“It’s been a very long day,” Paola Pivi exhales as we grab an outdoor table at a well-appointed café in Miami's Design District. Though the nomadic artist hasn't lived in her native Milan for some time, she effortlessly retains a Milanese sensibility. Dressed in a jacket and skirt by Maurizio Pecoraro and metallic Jimmy Choos, her warm eyes framed by large Thierry Lasry glasses, Pivi explains that she has spent the afternoon installing one of her iconic feathered bears in the Margulies Warehouse; the seasoned collector had purchased the piece some months back.
Since July, Pivi has been renting a flat along Collins Avenue in preparation for her solo show, “Art with a view,” at The Bass.
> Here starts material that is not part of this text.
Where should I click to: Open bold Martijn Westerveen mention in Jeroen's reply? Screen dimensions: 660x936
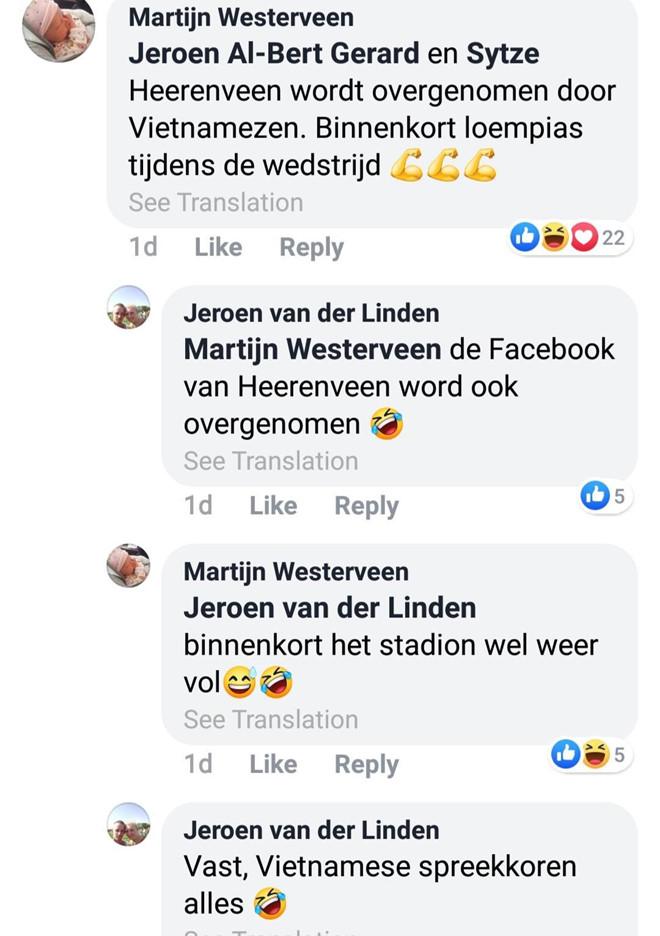(312, 349)
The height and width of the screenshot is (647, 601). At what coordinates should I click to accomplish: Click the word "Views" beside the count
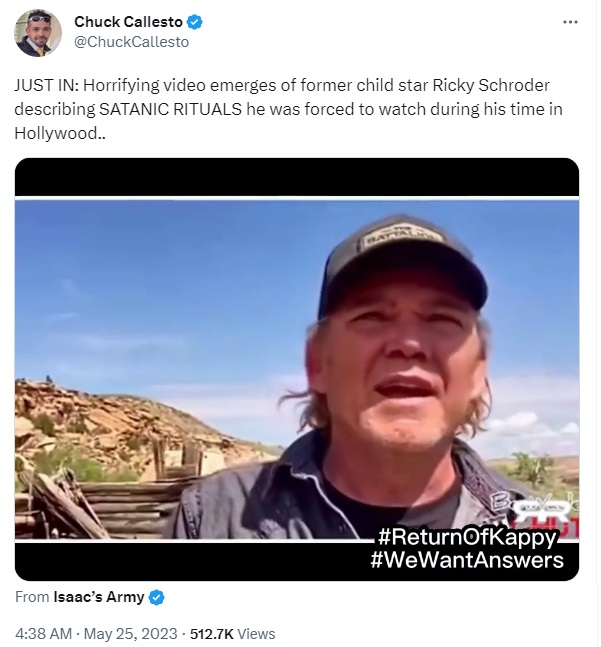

The culmination of her efforts is a whimsical explosion of color, texture and movement featuring her most iconic works alongside newly debuted pieces. “I do every show like it's the last show of my life,” says Pivi, whose practice rarely settles on any one medium or theme, but instead ushers the viewer through Pivi's furtive imagination.
Born to a family of doctors and engineers, Pivi's upbringing was quite rigid—and a propensity for order and discipline is visible in her work. Her deft precision is evident in everything from her meticulous research to her technical prowess and she often takes months, even years, to complete her work. Untitled (pearls) (beautiful day) (2015), for example, features more than 370,000 real pearls, painstakingly hand-stitched together in a gradient of beige and delicate blush. Lies (2018), a poignant work conceived in 2013 and realized over years for her show at The Bass, flashes roughly 40,000 images of quotidian life on 92 television screens. A series of blatant falsehoods are repeated on an endless loop by a deadpan voice, enveloping the viewer in a nightmarish cycle of fake news.
Pivi's oeuvre defies categorization. It is instead driven by the artist's own internal musings. For Pivi, nothing is outside the realm of possibility: “When I have a vision, it's something that I just need to do.”